What do you say to your own soul? Are you primarily looking to store up treasures for yourself? Do you find yourself living for your own personal comfort? Do you live to 'relax, eat, drink, and be merry'. This is the wasted life, and this is the sad reality of most people in the world (especially in America). 

Everything given to us in the life is given from God, and it is given for the purpose of glorifying His name. If we are given talents, they are to be used to make His name look great. If we have money, it is meant to be handled in a way that makes God look like the ultimate treasure. This passage reminds me of the last verse of a song by Lecrae, 'Don't Waste Your Life'. 

If you're trying to figure out what to do with ya life,
If you make a lot of money hope your doin' it right,
Because the money is God’s, you better steward it right, 
You stay focused, you ain't got no ride,
Your life ain't wrapped up in what you drive,
The clothes you wear, the job you work,
The color your skin, nah you're Christian first,
People get it living for a job,
Make a little money start living for a car,
Get em a wife, a house, kids and a dog,
Then they retire, they living high on the hog,
But guess what? They didn’t ever really live at all,
To live is Christ, and that’s Paul I recall,
To die is gain and for Christ we give it all,
He's the treasure you’ll never find in a mall,
See your money, your singleness, marriage, talents, your time,
They were loaned you to show the world that Christ is divine,
That’s why its Christ in my rhymes,
That’s why its Christ all the time,
See my whole world is built around Him,
He’s the life in my lines,
I refuse to waste my life,
He’s too true to chase that ice,
Here’s my gift and time,
'cause I'm constantly tryna ta be used to praise the Christ,
If He’s truly raised to life, 
Then this news should change your life ,
And by His grace you can put your faith in the place that rules your days and nights,
YES!

In the end, God is too worthy, beautiful and glorious for us to waste our lives on ourselves. The joy, comfort and peace from knowing the Living God are infinitely more valuable than the joy, comfort and peace from a large bank account, or from safe retirement, or to live our lives to 'relax, eat, drink and be merry.' This is an attitude in my own life that I must fight for everyday. I need to remind myself of how marvelous the Gospel of God's grace is. I need to taste God's goodness. In these moments of gospel sanity, the lure of living to 'relax, eat, drink and be merry' fades away' and a passion to live for the Living God arises.  

Monday, October 3, 2011

How Do You Understand Salvation?

Is God ultimately a passive bookkeeper who, after shaping the world lets it alone, concerned only to tally the relative merits of his creatures? Is this how you understand salvation? Is salvation something that you deserve based on your own work?

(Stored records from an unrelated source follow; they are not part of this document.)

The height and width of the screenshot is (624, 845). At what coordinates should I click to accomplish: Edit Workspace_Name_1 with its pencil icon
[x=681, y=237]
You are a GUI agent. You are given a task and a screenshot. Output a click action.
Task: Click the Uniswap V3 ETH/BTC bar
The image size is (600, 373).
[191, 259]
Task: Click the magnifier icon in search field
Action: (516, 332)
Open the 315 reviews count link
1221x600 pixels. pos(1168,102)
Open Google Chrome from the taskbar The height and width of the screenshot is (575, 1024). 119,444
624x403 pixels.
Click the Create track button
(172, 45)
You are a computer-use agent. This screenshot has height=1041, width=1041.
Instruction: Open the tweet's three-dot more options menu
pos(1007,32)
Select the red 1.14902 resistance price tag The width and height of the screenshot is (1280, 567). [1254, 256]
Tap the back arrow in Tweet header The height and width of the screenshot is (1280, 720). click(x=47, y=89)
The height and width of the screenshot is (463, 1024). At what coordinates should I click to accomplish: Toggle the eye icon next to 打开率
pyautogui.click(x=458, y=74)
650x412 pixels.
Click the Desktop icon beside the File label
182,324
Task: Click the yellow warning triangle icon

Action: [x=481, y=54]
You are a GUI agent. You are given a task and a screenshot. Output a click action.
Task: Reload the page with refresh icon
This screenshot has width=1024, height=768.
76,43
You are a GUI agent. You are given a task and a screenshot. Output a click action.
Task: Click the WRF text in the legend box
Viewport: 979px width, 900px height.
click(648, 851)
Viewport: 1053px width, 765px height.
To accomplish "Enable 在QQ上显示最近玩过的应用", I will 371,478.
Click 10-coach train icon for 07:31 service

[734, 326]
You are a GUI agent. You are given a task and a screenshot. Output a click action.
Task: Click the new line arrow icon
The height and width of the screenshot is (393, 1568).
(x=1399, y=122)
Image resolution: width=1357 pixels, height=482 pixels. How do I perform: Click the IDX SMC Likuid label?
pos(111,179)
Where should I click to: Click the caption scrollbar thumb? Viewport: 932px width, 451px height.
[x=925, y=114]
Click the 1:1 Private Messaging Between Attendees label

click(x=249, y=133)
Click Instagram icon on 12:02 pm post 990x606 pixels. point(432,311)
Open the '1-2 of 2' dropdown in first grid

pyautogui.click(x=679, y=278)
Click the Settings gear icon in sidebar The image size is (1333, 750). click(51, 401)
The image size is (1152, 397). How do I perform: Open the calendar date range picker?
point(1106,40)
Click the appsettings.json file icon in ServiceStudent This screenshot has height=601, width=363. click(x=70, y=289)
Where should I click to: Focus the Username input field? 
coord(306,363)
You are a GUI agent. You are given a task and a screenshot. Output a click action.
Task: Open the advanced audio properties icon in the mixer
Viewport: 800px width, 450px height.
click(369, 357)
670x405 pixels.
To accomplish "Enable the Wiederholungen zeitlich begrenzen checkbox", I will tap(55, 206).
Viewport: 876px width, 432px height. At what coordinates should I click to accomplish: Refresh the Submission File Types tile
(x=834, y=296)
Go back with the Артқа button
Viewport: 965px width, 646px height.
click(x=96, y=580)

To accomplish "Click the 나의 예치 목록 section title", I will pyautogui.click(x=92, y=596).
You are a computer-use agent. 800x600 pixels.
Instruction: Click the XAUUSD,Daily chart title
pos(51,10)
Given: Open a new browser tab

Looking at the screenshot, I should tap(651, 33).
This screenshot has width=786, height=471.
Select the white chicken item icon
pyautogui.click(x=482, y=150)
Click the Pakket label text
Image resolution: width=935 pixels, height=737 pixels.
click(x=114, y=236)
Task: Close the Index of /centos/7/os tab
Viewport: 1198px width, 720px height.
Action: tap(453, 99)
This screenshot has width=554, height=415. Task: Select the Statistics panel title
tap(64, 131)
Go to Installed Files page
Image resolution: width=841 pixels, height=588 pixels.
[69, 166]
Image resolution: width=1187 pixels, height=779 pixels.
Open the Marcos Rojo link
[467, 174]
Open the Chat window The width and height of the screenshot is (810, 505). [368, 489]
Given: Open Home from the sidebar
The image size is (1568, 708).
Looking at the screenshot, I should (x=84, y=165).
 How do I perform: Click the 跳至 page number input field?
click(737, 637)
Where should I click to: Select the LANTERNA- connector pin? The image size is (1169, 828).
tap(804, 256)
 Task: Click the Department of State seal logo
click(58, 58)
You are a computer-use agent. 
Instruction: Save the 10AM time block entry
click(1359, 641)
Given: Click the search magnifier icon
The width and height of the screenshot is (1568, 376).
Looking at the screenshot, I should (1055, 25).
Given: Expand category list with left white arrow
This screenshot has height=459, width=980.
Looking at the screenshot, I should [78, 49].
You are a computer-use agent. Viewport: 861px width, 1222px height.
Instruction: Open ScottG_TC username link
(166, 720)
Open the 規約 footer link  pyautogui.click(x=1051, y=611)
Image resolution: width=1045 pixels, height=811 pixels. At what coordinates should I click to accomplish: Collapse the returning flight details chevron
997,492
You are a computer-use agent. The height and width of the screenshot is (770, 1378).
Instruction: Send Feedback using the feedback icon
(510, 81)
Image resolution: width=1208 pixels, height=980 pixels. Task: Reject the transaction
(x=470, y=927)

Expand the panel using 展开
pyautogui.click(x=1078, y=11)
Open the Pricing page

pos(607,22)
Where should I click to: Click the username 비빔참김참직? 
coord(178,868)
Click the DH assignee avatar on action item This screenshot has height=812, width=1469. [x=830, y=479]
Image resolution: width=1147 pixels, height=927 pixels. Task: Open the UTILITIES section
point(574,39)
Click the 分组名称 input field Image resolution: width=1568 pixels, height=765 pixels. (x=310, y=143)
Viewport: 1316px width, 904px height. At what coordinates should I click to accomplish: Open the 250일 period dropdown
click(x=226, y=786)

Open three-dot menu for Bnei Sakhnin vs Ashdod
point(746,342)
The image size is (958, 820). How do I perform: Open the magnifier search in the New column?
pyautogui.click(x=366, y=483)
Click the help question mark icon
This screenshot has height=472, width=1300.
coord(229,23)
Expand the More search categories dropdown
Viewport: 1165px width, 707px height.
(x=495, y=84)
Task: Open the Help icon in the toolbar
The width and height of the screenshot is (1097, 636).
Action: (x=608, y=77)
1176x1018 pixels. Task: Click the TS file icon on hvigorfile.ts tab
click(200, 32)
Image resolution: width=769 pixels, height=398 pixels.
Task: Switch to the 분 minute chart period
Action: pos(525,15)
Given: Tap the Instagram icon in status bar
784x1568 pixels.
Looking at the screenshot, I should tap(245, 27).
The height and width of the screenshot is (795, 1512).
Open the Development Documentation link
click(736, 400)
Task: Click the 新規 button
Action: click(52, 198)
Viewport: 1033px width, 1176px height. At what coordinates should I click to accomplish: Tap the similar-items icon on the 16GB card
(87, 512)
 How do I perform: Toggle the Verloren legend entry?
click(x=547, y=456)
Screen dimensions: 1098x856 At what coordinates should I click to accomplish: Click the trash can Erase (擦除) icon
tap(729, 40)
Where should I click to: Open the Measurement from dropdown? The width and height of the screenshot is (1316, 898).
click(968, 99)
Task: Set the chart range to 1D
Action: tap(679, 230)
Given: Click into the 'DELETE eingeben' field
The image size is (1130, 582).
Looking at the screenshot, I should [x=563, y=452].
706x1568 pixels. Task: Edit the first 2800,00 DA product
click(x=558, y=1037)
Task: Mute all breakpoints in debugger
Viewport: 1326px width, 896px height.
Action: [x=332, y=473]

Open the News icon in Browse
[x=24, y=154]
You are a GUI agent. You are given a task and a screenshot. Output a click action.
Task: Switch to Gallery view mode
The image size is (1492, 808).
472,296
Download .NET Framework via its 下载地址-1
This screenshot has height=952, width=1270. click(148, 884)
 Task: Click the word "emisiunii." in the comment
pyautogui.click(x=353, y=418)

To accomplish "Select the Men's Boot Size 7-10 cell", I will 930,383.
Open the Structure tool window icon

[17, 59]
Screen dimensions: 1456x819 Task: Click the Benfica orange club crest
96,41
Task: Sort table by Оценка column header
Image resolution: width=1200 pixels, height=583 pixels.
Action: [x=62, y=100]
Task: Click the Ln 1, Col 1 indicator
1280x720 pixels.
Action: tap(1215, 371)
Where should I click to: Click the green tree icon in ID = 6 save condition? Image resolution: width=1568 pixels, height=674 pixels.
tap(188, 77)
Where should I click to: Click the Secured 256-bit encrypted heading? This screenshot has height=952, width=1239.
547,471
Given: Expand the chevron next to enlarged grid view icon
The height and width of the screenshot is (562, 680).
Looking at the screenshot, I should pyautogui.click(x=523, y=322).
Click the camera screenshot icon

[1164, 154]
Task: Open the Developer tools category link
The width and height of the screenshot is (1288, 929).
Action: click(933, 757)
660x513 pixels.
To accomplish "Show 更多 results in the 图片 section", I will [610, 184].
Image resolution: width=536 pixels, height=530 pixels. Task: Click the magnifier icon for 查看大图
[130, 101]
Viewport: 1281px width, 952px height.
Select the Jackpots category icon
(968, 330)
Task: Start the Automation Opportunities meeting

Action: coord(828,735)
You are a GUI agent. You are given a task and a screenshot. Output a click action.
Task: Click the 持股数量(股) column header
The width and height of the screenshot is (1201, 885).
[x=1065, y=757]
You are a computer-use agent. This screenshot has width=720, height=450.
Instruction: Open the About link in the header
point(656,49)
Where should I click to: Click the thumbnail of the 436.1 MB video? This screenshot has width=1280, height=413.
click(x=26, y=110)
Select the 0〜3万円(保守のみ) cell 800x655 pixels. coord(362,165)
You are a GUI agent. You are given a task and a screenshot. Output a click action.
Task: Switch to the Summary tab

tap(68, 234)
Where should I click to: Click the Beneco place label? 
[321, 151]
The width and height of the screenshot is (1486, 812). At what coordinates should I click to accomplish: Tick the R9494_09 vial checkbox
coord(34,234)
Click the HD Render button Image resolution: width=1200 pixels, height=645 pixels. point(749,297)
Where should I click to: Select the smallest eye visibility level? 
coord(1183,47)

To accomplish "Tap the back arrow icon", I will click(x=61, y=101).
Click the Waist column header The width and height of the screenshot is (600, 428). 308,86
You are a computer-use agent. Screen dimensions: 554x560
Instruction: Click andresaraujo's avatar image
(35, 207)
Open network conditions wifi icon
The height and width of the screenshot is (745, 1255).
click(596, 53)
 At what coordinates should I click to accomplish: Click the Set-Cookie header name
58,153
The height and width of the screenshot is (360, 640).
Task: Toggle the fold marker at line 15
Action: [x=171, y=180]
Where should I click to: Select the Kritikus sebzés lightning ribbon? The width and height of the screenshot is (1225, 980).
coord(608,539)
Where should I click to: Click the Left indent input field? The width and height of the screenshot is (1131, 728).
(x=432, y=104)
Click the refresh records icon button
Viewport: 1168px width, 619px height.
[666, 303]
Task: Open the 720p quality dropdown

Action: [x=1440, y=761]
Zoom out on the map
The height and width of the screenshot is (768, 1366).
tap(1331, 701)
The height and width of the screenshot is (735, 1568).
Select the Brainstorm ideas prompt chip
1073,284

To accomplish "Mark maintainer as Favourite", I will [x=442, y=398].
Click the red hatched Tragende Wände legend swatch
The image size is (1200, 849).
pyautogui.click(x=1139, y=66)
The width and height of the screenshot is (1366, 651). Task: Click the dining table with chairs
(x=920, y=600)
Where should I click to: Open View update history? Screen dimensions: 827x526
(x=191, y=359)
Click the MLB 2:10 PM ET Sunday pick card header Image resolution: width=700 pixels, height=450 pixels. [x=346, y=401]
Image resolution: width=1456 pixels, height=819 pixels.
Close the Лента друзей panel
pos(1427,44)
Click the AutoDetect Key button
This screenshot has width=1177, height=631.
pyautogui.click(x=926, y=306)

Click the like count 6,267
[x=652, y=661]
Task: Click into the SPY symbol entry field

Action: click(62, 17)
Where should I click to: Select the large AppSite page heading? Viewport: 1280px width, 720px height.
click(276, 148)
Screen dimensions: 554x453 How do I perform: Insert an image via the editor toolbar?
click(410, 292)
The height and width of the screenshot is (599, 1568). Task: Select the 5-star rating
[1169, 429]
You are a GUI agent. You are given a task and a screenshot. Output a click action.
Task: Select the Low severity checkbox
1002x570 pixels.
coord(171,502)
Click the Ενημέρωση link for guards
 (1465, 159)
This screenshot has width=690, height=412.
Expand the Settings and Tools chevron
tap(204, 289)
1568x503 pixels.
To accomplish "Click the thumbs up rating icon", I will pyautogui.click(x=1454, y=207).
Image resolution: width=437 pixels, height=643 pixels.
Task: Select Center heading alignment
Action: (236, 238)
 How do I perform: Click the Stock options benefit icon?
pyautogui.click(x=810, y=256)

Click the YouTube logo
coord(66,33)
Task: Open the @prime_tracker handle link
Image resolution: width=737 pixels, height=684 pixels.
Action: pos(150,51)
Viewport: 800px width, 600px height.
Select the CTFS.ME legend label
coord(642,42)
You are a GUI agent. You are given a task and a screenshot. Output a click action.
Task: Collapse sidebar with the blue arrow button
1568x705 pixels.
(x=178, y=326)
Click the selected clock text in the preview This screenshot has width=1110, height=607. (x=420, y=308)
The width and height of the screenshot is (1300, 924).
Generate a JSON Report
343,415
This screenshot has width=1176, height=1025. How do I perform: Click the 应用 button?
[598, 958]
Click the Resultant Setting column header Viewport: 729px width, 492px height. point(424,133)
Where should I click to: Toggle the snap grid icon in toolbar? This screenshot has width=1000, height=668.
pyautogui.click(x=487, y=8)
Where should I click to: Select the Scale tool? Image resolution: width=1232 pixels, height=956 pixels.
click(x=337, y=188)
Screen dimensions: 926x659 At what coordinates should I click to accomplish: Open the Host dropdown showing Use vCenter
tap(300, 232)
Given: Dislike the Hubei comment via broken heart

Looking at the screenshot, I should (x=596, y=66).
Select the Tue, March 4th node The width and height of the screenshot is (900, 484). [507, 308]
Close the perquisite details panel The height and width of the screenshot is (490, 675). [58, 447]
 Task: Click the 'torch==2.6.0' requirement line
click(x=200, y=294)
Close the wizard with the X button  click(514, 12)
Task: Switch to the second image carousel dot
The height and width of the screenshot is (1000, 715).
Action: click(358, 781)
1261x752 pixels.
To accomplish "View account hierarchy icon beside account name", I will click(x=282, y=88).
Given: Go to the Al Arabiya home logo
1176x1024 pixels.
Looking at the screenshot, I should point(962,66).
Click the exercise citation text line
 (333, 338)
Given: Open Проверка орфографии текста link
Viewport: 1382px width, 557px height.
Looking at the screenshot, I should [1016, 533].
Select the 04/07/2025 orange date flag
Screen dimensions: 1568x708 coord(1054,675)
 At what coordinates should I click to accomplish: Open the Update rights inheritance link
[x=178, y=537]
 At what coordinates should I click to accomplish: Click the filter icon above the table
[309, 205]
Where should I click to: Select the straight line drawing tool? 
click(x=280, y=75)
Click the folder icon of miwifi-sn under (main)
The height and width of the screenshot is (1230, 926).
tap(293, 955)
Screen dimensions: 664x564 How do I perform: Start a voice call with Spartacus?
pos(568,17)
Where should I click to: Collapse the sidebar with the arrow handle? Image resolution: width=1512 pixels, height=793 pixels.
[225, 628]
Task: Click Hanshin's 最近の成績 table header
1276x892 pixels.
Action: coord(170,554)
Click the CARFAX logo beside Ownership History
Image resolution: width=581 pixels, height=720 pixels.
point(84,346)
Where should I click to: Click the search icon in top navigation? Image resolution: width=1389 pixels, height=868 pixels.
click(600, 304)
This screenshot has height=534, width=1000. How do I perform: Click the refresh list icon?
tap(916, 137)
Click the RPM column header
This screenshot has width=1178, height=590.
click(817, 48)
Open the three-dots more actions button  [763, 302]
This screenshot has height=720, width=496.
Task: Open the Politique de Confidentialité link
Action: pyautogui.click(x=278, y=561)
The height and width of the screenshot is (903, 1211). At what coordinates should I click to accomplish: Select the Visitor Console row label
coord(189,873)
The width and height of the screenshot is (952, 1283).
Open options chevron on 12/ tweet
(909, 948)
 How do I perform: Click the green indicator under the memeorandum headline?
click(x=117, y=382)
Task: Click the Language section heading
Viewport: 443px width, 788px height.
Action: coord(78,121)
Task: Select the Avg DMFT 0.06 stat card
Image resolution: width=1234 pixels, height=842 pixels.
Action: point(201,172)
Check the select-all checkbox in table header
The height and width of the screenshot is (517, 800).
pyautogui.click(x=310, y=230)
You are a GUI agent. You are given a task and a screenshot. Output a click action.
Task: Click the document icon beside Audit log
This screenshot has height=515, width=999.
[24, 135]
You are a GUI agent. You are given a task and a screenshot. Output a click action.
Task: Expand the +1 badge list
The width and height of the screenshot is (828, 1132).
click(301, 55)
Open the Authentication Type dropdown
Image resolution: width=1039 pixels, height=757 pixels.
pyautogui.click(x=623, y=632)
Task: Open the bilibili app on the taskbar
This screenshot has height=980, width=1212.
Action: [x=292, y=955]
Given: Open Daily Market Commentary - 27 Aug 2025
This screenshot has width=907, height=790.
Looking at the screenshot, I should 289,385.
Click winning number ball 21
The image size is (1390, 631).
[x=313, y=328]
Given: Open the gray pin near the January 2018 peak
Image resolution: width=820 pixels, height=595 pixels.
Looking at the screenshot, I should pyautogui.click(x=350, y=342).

D.A. Carson and Doug Moo answer this question in their chapter on Galatians from their book, An Introduction to the New Testament.


"There is always a tendency for people to think that their salvation is something that is to be brought about by their own achievement. How they understand salvation may vary, and the kind of achievement they see as necessary may correspondingly vary. But that their eternal destiny rests in their own hands seems a truism so obvious that is scarcely needs stating. Christianity has often been understood as nothing more than a system of morality, as the careful observance of a sacramental system, as conformity to standards, as a linking up with others in the church and so on. There is always a need for Paul's forthright setting out of truth that justification comes only through faith in Christ. this must be said over against those who stress the importance of works done in accordance with the Torah or of any other achievements.

The Christian way stresses what God has done in Christ rather than what sinners do. There can be no improvement on the divine action by any human achievement, either by way of ritual observance or moral improvement. The cross is the one way of salvation, and no part of Scripture makes this clearer than does Galatians."

Carson, D.A., Moo, Douglas. An Introduction to the New Testament. pg. 473-474.